Stored items
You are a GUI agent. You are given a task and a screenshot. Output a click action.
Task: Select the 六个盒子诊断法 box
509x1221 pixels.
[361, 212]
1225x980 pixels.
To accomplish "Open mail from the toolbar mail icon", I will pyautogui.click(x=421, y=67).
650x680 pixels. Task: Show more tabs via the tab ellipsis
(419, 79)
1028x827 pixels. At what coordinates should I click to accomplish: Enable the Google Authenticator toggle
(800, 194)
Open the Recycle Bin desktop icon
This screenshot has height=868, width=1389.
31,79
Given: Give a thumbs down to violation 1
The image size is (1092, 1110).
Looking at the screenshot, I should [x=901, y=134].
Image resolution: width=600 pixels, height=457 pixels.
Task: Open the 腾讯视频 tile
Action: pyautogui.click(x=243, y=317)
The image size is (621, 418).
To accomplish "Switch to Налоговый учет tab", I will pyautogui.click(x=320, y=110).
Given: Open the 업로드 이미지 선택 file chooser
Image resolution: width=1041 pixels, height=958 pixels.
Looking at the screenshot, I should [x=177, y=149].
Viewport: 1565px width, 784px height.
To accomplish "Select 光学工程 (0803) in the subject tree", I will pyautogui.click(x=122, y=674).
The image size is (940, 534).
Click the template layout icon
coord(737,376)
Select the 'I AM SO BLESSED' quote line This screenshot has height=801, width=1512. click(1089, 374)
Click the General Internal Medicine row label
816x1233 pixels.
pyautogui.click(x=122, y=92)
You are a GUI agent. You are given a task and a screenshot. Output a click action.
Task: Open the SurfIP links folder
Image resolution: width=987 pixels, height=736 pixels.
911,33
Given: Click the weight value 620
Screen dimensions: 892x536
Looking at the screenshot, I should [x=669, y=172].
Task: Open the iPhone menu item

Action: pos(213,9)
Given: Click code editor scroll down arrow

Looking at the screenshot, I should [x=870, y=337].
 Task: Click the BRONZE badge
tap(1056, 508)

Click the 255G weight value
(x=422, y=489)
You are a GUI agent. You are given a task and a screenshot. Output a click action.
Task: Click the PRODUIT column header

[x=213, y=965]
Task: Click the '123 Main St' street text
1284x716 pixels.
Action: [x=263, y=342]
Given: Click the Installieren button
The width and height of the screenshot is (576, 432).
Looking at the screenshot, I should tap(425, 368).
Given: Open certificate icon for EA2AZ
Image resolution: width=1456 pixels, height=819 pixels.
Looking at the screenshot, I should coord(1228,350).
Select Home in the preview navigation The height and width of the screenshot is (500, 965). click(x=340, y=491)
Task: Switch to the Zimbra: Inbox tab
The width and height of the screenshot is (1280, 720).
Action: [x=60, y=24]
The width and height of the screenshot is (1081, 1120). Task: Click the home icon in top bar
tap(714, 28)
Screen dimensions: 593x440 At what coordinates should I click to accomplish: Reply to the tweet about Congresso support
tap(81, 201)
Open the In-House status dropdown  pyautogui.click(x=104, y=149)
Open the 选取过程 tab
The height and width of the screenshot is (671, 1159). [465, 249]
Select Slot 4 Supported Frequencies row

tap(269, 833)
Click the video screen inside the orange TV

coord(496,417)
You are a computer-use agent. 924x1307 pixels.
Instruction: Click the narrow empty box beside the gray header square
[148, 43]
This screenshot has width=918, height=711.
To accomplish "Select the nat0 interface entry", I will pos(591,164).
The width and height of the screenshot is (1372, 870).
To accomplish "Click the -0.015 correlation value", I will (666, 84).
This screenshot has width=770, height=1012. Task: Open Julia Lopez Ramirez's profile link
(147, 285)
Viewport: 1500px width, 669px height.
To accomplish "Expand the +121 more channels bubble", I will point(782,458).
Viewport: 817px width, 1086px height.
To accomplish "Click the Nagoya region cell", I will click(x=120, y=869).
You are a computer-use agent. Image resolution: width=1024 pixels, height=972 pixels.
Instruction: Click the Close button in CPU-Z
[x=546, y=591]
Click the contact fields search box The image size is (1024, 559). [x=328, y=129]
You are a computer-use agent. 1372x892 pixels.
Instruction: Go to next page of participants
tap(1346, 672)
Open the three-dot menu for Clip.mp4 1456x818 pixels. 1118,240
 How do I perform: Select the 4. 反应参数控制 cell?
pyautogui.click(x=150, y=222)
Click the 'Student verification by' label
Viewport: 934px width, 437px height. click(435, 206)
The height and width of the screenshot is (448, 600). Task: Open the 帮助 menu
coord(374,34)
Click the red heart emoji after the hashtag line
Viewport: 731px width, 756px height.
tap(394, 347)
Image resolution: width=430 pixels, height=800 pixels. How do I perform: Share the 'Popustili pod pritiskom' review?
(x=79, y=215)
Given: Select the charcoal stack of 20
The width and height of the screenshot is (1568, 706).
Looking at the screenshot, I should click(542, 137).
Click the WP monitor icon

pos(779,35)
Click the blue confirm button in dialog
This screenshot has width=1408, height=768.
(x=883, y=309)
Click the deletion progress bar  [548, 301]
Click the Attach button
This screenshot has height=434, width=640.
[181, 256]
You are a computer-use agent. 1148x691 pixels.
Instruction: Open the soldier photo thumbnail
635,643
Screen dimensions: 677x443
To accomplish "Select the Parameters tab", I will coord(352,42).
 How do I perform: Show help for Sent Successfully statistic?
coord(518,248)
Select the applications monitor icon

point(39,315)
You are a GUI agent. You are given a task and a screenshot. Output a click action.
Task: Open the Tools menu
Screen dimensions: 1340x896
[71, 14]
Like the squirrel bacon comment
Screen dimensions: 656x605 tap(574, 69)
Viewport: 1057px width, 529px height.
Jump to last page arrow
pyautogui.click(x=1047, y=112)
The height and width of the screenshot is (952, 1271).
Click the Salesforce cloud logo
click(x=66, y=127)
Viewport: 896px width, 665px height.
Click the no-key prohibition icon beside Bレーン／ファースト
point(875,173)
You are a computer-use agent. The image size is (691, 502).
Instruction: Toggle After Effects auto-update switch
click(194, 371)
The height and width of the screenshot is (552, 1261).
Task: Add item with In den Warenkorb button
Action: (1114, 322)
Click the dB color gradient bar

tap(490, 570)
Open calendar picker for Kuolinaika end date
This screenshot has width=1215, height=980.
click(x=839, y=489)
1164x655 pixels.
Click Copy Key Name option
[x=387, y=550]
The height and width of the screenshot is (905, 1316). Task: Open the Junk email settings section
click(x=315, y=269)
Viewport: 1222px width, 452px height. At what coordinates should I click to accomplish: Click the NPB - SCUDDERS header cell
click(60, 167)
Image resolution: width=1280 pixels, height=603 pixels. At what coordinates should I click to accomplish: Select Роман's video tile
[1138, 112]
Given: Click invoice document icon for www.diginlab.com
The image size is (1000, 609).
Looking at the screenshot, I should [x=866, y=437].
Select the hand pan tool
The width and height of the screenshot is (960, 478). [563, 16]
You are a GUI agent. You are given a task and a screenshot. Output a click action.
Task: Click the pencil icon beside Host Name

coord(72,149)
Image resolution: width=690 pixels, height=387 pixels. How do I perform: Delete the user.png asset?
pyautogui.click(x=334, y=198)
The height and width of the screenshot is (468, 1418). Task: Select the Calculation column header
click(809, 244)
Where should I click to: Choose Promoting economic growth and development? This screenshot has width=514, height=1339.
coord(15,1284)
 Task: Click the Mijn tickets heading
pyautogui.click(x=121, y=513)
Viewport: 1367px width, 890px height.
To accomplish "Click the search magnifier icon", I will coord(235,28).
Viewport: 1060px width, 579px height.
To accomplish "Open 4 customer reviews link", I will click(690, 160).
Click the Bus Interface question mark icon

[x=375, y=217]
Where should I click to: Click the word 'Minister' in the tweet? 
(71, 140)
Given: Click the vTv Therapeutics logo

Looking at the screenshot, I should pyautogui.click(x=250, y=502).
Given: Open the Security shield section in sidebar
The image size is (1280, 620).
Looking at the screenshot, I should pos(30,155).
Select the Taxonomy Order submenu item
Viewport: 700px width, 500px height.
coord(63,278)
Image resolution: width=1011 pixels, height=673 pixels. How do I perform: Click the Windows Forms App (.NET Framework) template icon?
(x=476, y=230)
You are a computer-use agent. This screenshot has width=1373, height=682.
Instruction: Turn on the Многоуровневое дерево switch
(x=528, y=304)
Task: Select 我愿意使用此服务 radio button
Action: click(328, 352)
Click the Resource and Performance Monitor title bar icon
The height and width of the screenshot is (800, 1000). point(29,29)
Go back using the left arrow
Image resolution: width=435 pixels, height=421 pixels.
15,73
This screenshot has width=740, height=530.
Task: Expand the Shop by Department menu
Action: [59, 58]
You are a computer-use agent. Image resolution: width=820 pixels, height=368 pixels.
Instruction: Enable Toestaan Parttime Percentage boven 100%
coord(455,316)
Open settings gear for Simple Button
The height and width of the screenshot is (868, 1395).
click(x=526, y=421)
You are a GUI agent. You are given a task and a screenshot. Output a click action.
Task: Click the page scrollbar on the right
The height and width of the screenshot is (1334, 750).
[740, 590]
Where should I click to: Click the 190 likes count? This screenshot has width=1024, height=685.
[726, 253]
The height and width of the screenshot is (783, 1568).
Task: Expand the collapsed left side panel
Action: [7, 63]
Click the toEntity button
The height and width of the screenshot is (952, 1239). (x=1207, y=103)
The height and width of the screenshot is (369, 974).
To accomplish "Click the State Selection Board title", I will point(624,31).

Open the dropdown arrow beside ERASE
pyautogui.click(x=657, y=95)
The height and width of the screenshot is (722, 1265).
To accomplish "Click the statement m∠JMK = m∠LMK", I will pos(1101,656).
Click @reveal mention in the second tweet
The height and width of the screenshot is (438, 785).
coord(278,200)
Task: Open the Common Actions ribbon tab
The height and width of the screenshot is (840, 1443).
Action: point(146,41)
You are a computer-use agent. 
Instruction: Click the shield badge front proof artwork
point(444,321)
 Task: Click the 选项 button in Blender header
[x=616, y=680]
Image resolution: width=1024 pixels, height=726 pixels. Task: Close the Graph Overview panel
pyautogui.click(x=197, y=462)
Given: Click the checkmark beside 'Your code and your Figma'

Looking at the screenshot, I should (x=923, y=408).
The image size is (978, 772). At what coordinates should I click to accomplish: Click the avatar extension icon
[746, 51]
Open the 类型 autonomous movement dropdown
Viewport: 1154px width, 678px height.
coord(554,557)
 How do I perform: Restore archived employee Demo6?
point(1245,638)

→ **Assignment**
The lines to return are those in the entries above that hold "search".

→ **Response area**
Click the contact fields search box The image size is (1024, 559). [x=328, y=129]
To accomplish "Click the search magnifier icon", I will coord(235,28).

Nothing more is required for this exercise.